> SOURCE EXCERPT:

'''

Friends: The One With the Halloween Party
Read these quotes from the tv show and explain what the underlined words and phrases mean.
Use the context to help you understand what they mean.
•
Monica: (When Joey comes in wearing a sweater vest and khakis) You didn't dress up
either?
Joey: Yes I did. I'm Chandler. (Sees Chandler's costume) Dude, what happened?
Chandler: How is that me?
Joey: Okay. I'm Chandler. Blah!!
Phoebe: (Laughing, pointing at Chandler) That is so you!
Chandler: When have I ever done that?
Joey: (Imitating Chandler) When have I ever done that? Blah!
•
Monica: Joey, you read comic books, right?
Joey: Exclusively.
•
Monica: I know it's last minute, but we decided to have a Halloween party.
Phoebe: Oh good!
Monica: And everybody has to wear costumes. (General discontent) Come on! It'll be
fun!
Ross: Well, I'll be there. I mean, I have to wear a costume to all my classes that day
anyway so...
Rachel: Please, tell me you're not gonna dress up like a dinosaur.
Ross: Not two years in a row.
•
Phoebe: Okay, I can't let you do this! She's lying to you.
Eric: What?
Phoebe: She is lying and I bet I can prove it. Excuse me. (She grabs Ursula's purse,
goes through it, and finds some papers.) Okay. Okay. Yeah, not a prayer chain, but what
looks like a detailed drawing of a bank floor plan.
•
Monica: (about Rachel's costume) What are you?
Rachel: I am a woman who spent a lot of money on a dress because pretty soon, she
won't be able to fit into it.
Monica: Oh. I'm Catwoman, who wants to borrow the dress when you're too big for it.
•
Chandler: You're going down.
Ross: Oh yeah? You're going further down! Downtown!
Joey: Seriously guys, the trash talk is embarrassing.
•
Monica: Oh really? Okay? Well what would you say if I told you that, ya know, Ross or
Chandler could beat you up?
Joey: I would say, "Woman, please!"
•
Eric: I am so stupid. Of course she's lying; she's not a teacher. There's no such thing as
the "Top Secret Elementary School for the Children of Spies."
•
Monica: It was either a pink bunny, or no bunny at all.
Chandler: No bunny at all! Always no bunny at all!
•
Joey: Halloween is so stupid. Dressing up and pretending to be someone you're not.
Chandler: You're an actor!
•
Monica: Hey, Ross.
Ross: Hey.
Monica: What are you supposed to be dressed up as?
Ross: Oh, well, you remember the Russian satellite Sputnik? Well, I am a potato or a
spud and here are my antenna. so?

'''

> LISTED RECORDS:

'''

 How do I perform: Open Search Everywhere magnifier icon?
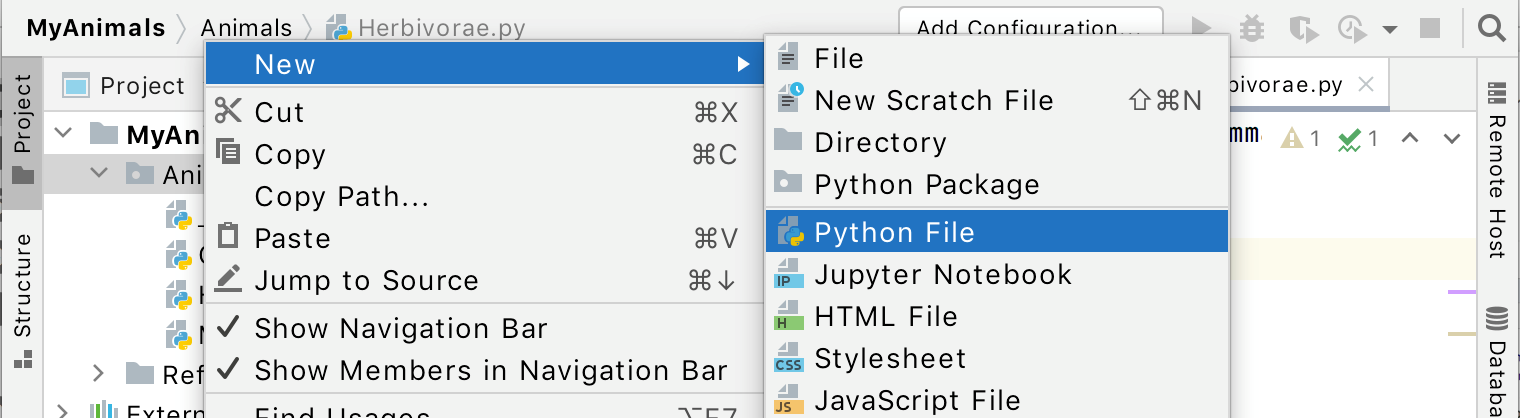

'''
'''

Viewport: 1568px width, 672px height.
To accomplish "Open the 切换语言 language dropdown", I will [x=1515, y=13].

'''

> EXERCISES TO COMPLETE:
(1) Answer these questions using the Halloween party quotes.
(a) Who does Joey say he is dressed as when he comes in wearing a sweater vest and khakis?
(b) Which character does Monica say she is dressed as?
(c) According to Ross, what is his costume?
(2) From the Halloween party quotes, return the passage from "Phoebe: (Laughing, pointing" to "done that? Blah!".

> SOLUTION LIST:
(1)
(a) Chandler.
(b) Catwoman.
(c) A potato, or a spud, with antenna.

(2)
Phoebe: (Laughing, pointing at Chandler) That is so you!
Chandler: When have I ever done that?
Joey: (Imitating Chandler) When have I ever done that? Blah!